▽
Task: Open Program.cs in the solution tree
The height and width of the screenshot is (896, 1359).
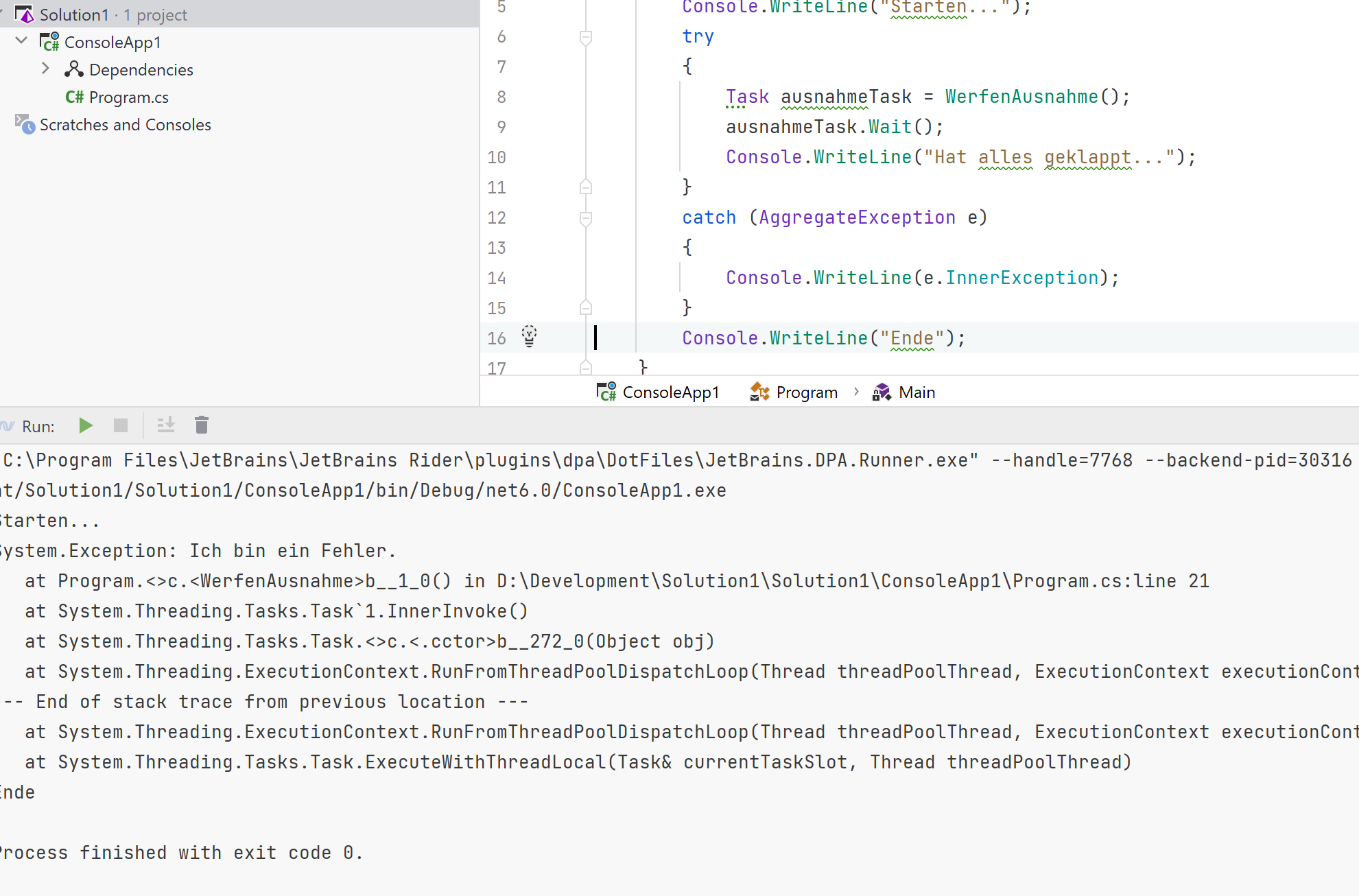Action: point(128,97)
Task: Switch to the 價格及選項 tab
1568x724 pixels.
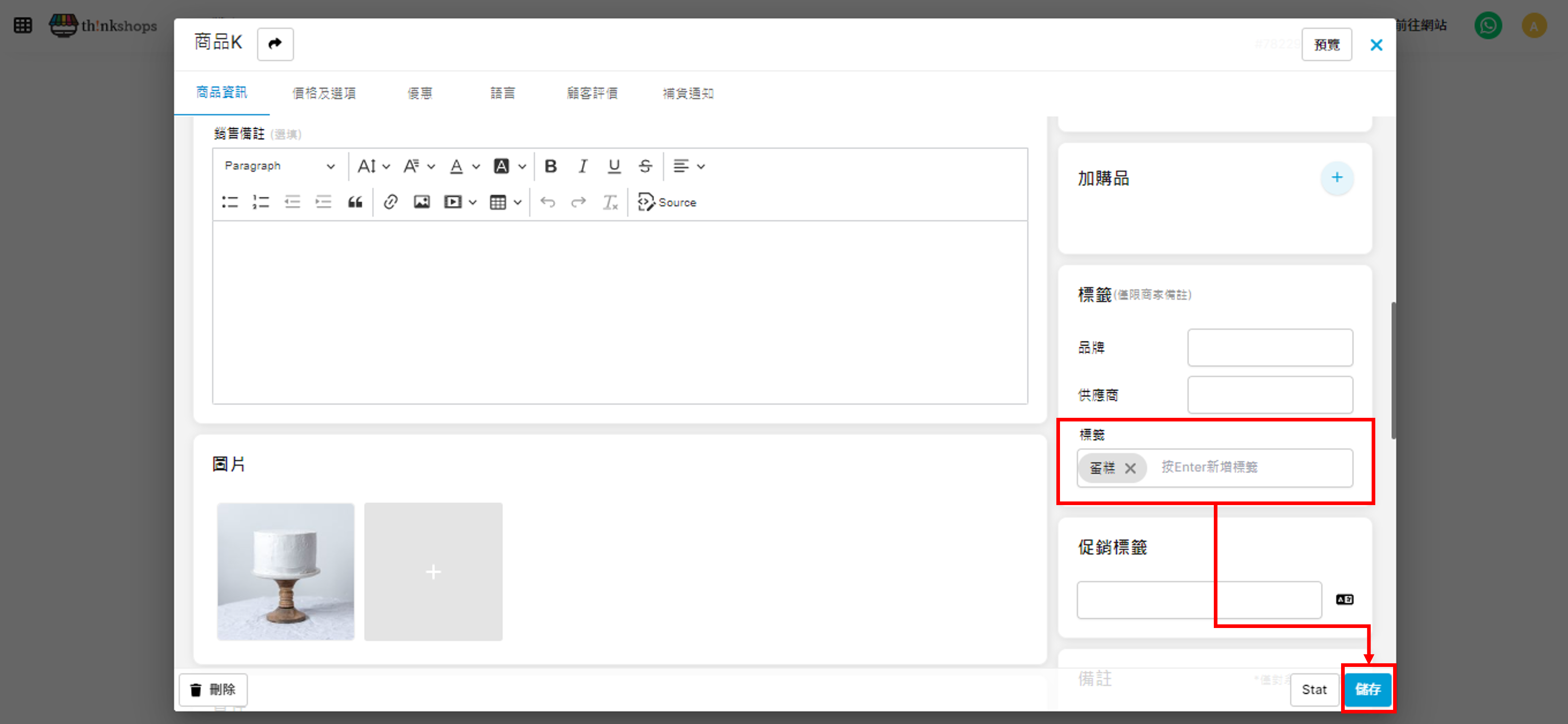Action: [x=324, y=93]
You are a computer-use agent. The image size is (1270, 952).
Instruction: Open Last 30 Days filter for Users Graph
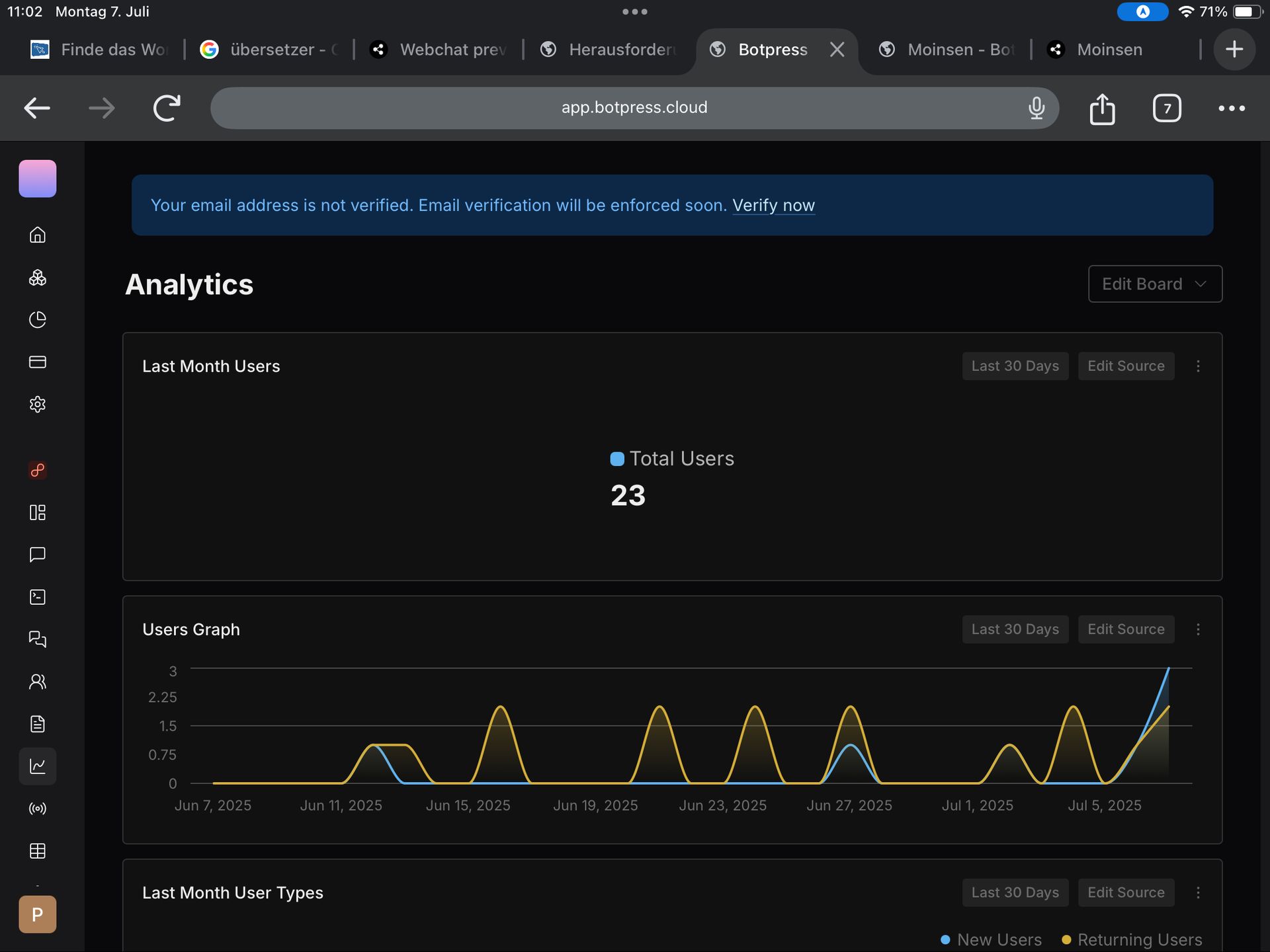[x=1015, y=629]
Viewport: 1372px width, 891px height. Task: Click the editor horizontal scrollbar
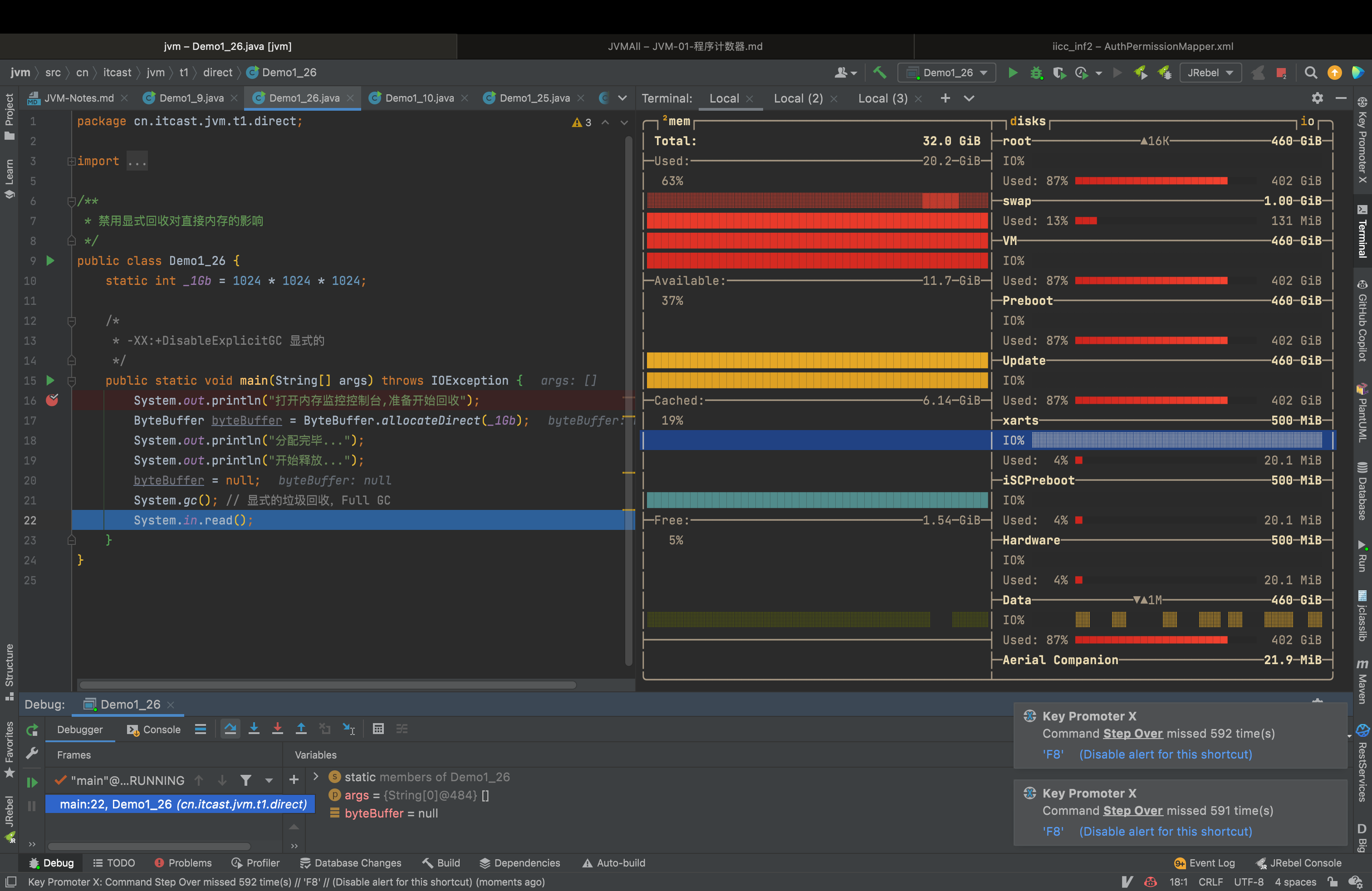click(328, 685)
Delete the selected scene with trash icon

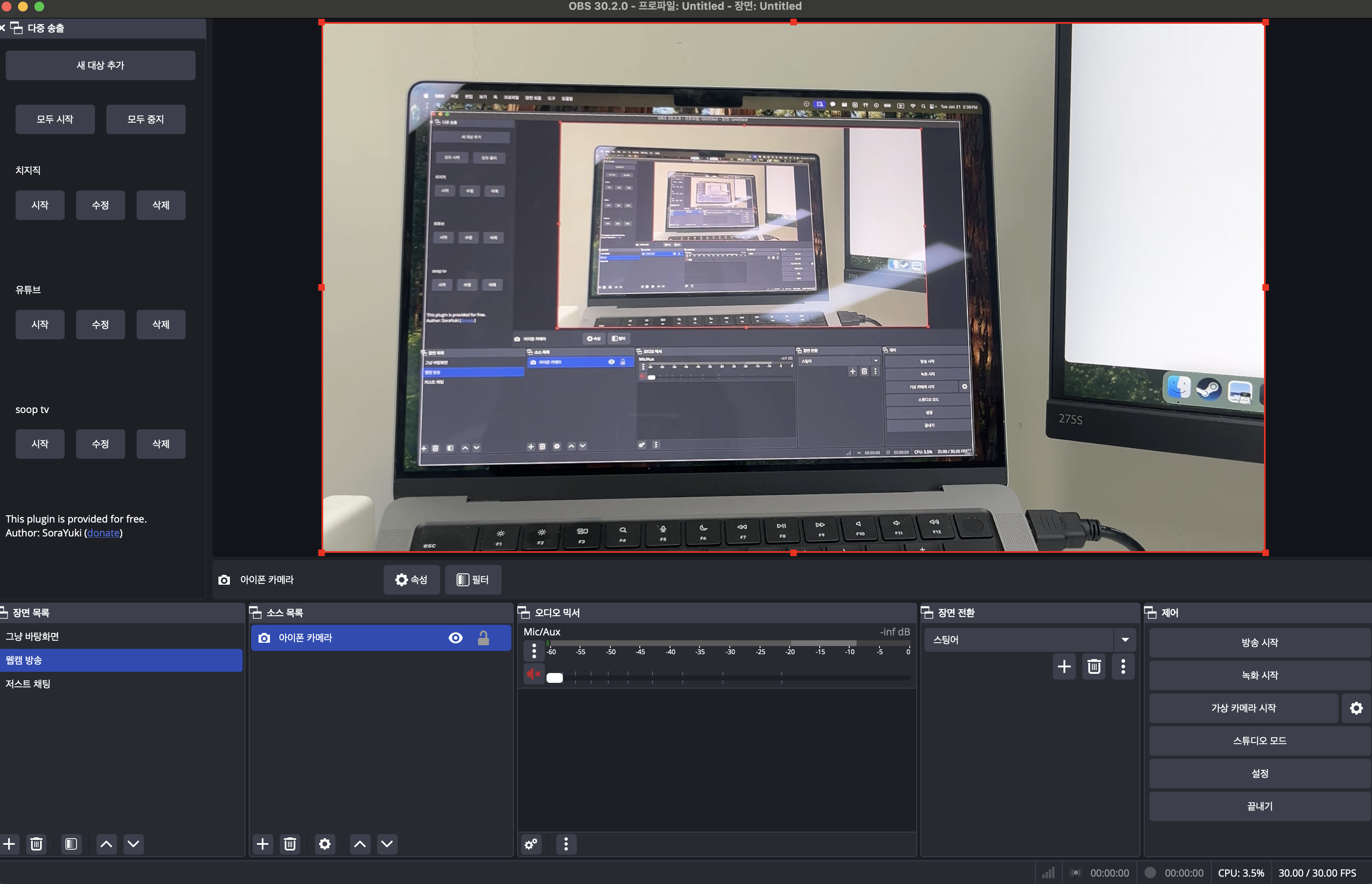36,844
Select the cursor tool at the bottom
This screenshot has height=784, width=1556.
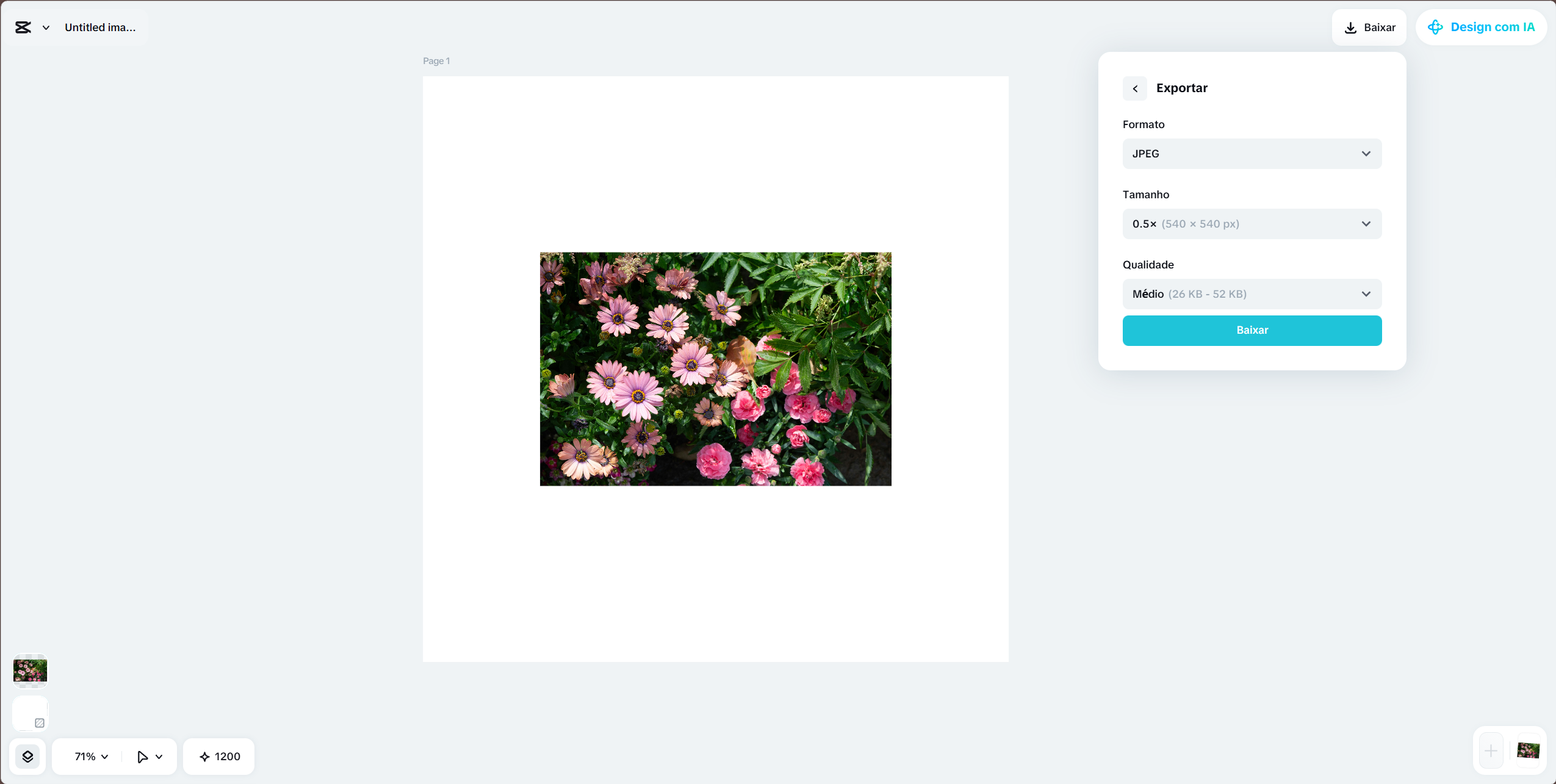pyautogui.click(x=142, y=756)
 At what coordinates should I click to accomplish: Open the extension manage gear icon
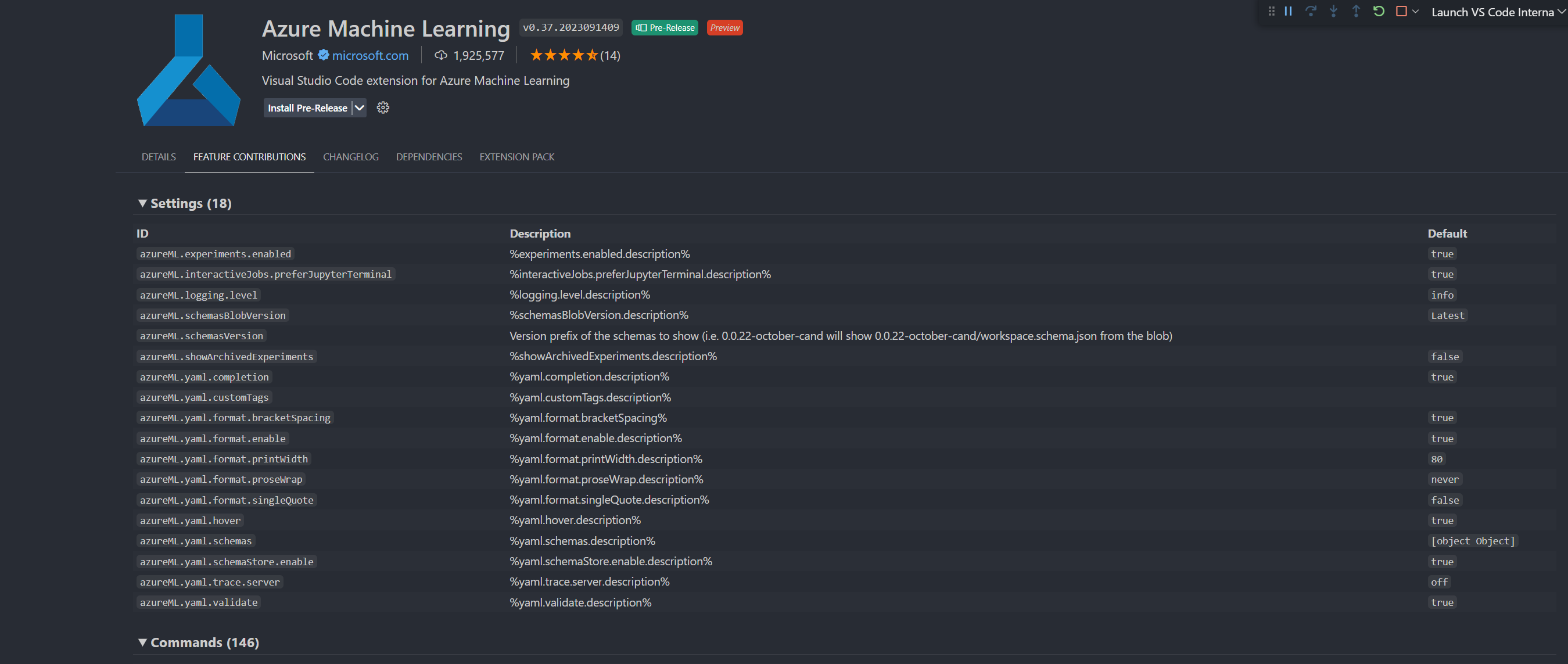coord(382,107)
△
Requirement:
With the pictures omitted, reproduce the records in full and exactly.

Solution for this problem:
Task: Open Program.cs in the solution tree
The height and width of the screenshot is (896, 1359).
Action: point(128,97)
Task: Switch to the 價格及選項 tab
1568x724 pixels.
Action: [x=324, y=93]
You are a computer-use agent. The image size is (1270, 952).
Instruction: Open Last 30 Days filter for Users Graph
[x=1015, y=629]
Viewport: 1372px width, 891px height. Task: Click the editor horizontal scrollbar
click(328, 685)
Delete the selected scene with trash icon

36,844
Select the cursor tool at the bottom
This screenshot has height=784, width=1556.
pyautogui.click(x=142, y=756)
 At what coordinates should I click to accomplish: Open the extension manage gear icon
coord(382,107)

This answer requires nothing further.